The last Call of Duty game released on a Nintendo system was the Wii U version of Call of Duty: Ghosts, which was released in 2013 and allowed players to use a Wii Remote to aim with motion controls.
The announcement coincides with an EU hearing set to take place later on Tuesday, in which Microsoft will appear in front of antitrust officials to defend itself after receiving objections to the $69 billion deal.
Call of Duty has become the biggest point of contention between regulators scrutinising Microsoft’s proposed acquisition.
Despite Microsoft pledging to offer Sony a similar ten-year agreement to the one given to Nintendo, regulators have expressed concerns about the impact Microsoft’s Activision Blizzard deal could have on PlayStation’s ability to compete, given that the merger would see Microsoft gain ownership of the Call of Duty series.
Sony Interactive Entertainment alleges that if the deal were to go through, “Microsoft would have the ability and incentive to exclude or restrict rivals, including PlayStation and PlayStation Plus, from having access to Call of Duty”.

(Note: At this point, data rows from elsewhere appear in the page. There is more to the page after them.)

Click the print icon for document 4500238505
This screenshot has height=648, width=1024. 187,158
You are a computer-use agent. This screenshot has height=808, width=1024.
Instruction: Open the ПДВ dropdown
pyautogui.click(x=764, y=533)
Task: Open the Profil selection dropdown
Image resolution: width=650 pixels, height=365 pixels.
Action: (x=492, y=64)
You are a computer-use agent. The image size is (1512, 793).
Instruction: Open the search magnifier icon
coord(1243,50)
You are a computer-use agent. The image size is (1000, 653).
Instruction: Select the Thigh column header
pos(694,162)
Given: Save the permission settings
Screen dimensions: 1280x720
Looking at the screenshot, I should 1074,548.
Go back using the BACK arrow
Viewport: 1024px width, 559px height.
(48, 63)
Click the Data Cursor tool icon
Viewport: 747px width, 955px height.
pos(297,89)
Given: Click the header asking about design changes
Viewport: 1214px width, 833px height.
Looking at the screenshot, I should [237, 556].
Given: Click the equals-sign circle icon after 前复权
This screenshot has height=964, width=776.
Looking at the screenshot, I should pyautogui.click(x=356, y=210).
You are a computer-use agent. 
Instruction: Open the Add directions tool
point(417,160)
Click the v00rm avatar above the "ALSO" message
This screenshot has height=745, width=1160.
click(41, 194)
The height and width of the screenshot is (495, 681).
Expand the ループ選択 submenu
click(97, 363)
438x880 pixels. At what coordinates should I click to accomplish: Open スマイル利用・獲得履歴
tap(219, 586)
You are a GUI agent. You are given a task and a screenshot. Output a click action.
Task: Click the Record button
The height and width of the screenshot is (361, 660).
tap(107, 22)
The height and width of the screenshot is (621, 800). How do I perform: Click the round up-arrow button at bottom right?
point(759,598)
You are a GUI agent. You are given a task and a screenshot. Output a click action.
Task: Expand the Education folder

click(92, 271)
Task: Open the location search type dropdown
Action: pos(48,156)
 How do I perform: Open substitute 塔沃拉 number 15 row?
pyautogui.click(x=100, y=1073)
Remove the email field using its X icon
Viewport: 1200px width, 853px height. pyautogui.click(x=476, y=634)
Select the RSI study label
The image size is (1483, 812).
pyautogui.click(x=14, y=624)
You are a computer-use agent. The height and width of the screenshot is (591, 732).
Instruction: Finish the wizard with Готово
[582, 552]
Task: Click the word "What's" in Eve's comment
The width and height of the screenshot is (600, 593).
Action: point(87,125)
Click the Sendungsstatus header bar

“In the mid term, a significant number of PlayStation users would likely switch to Xbox and/or Game Pass,” it said.
“Faced with weaker competition, Microsoft would be able to: increase console and game prices for Xbox users (including those that switched from PlayStation); increase the price of Game Pass; and reduce innovation and quality.”
In response to the EU’s recent statement of objections, last week Microsoft told Politico it was committed to “finding a path forward” for the deal. “We are listening carefully to the European Commission’s concerns and are confident we can address them,” a spokesperson said.